Quando era libera adorava avere cani di piccola taglia. Le piaceva la loro devozione.
Ben sapendo che la sottomissione di Michelle fosse di mero interesse, la divertiva la sua finta devozione, la sua forzata sottomissione.
Come in tutte le cose nuove, dopo un periodo di assestamento, si raggiunge sempre un equilibrio, frutto delle reciproche conoscenze anche se, in questo caso, la conoscenza era solo da parte di Michelle verso i gusti della Padrona che avrebbe dovuto soddisfare.
Quelle poche ore giornaliere di umiliazione cominciarono a pesare sempre meno posto che facevano da contraltare alla tranquillità, alla possibilità di consumare pasti senza vedersi il vassoio gettato a terra con conseguente digiuno.
Ormai dormiva sonni tranquilli.
Quando osservava oltre le finestre osservava le persone che passavano a piedi, magari abbracciati o sorridenti. Alcuni litigavano ed altri stavano in silenzio.
Pensava alle occasioni perse, alla vita sentimentale mai cercata e quindi non goduta. Aveva però smesso di guardare oltre il muro di cinta in maniera tale da provare dolore dentro le pieghe dell’anima. La rassegnazione è un potente strumento per evitare la sofferenza e lei vi faceva ampio ricorso.
Nei mesi ormai trascorsi dalla sua incarcerazione, aveva visto arrivare altre detenute. Alcune erano donne che avevano vissuto la strada e sapevano reagire ed imporsi, trovando anche alcune conoscenze.

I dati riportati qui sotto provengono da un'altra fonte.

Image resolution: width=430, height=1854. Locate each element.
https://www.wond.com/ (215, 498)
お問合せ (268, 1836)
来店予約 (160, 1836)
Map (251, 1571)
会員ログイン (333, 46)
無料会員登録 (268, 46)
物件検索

Altre erano come lei, donne che fuori avevano altra vita e ora catapultate in quello che prima consideravano un non mondo, al quale proprio mai avevano pensato. Tuttavia, dopo le prime angherie, erano riuscite a conquistarsi un minimo di rispetto, aderendo ad alcuni gruppi che le davano protezione.
Lei era stata incapace di riconoscere i gruppi e di fare una scelta. Aveva sbagliato tutto. Ora, osservando le altre nuove arrivate, aveva capito dove era stato il suo errore ma ora, dopo avere perso il rispetto di tutte, non avrebbe più avuto la possibilità di uscire dalla sua situazione.
Persino le nuove arrivate, che prima appartenevano al suo stesso mondo, non avevano rispetto di lei. La guardavo con sufficienza e senza considerazione, ormai integrate nella nuova mentalità secondo la quale con le perdenti non ci si deve avere nulla a che fare e, anzi, disprezzarle per la loro debolezza.
Gettò la sigaretta fuori dalla grata. Aveva sempre odiato quel vizio e le persone che puzzavano di fumo. Aveva iniziato a fumare da tempo, così come aveva iniziato anche a lasciarsi andare nel corpo, finchè la sua Padrona le fece capire che voleva avere una schiava bella, non come tutte le altre lì dentro e, così, la sua protezione sarebbe dipesa anche dalla sua bellezza che, se avesse perso, l’avrebbe privata di quella garanzia di tranquillità che la faceva dormire serena.
Non guardò nemmeno il mozzicone raggiungere terra in quanto avrebbe dovuto recarsi a strisciare ai piedi della sua Padrona.